▸ Assignment
From the first line to the last, give the data again exactly.

▸ Working data

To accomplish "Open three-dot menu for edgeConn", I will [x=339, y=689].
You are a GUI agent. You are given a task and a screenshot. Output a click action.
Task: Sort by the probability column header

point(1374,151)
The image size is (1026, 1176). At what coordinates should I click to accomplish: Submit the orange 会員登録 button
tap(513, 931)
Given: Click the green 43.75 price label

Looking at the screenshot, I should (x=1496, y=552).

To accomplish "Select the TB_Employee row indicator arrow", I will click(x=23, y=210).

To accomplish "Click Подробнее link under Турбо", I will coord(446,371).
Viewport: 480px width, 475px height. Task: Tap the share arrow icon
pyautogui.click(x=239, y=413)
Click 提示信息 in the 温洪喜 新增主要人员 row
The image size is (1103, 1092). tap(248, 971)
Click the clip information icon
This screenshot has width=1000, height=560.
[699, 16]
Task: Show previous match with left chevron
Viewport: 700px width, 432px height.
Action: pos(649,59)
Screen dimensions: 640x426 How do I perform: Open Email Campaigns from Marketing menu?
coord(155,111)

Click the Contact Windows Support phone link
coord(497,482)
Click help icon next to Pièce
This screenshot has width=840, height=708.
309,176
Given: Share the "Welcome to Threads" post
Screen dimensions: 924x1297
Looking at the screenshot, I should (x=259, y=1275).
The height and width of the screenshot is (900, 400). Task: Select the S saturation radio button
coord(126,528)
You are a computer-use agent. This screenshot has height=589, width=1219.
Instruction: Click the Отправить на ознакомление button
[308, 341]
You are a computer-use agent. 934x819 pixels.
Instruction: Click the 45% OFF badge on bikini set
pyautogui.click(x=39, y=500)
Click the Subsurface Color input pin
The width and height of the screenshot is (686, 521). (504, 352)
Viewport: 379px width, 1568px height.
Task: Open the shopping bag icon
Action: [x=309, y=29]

▸ Answer box
To accomplish "Open three-dot menu for edgeConn", I will [x=339, y=689].
You are a GUI agent. You are given a task and a screenshot. Output a click action.
Task: Sort by the probability column header

point(1374,151)
The image size is (1026, 1176). At what coordinates should I click to accomplish: Submit the orange 会員登録 button
tap(513, 931)
Given: Click the green 43.75 price label

Looking at the screenshot, I should (x=1496, y=552).

To accomplish "Select the TB_Employee row indicator arrow", I will click(x=23, y=210).

To accomplish "Click Подробнее link under Турбо", I will coord(446,371).
Viewport: 480px width, 475px height. Task: Tap the share arrow icon
pyautogui.click(x=239, y=413)
Click 提示信息 in the 温洪喜 新增主要人员 row
The image size is (1103, 1092). tap(248, 971)
Click the clip information icon
This screenshot has width=1000, height=560.
[699, 16]
Task: Show previous match with left chevron
Viewport: 700px width, 432px height.
Action: pos(649,59)
Screen dimensions: 640x426 How do I perform: Open Email Campaigns from Marketing menu?
coord(155,111)

Click the Contact Windows Support phone link
coord(497,482)
Click help icon next to Pièce
This screenshot has width=840, height=708.
309,176
Given: Share the "Welcome to Threads" post
Screen dimensions: 924x1297
Looking at the screenshot, I should (x=259, y=1275).
The height and width of the screenshot is (900, 400). Task: Select the S saturation radio button
coord(126,528)
You are a computer-use agent. This screenshot has height=589, width=1219.
Instruction: Click the Отправить на ознакомление button
[308, 341]
You are a computer-use agent. 934x819 pixels.
Instruction: Click the 45% OFF badge on bikini set
pyautogui.click(x=39, y=500)
Click the Subsurface Color input pin
The width and height of the screenshot is (686, 521). (504, 352)
Viewport: 379px width, 1568px height.
Task: Open the shopping bag icon
Action: [x=309, y=29]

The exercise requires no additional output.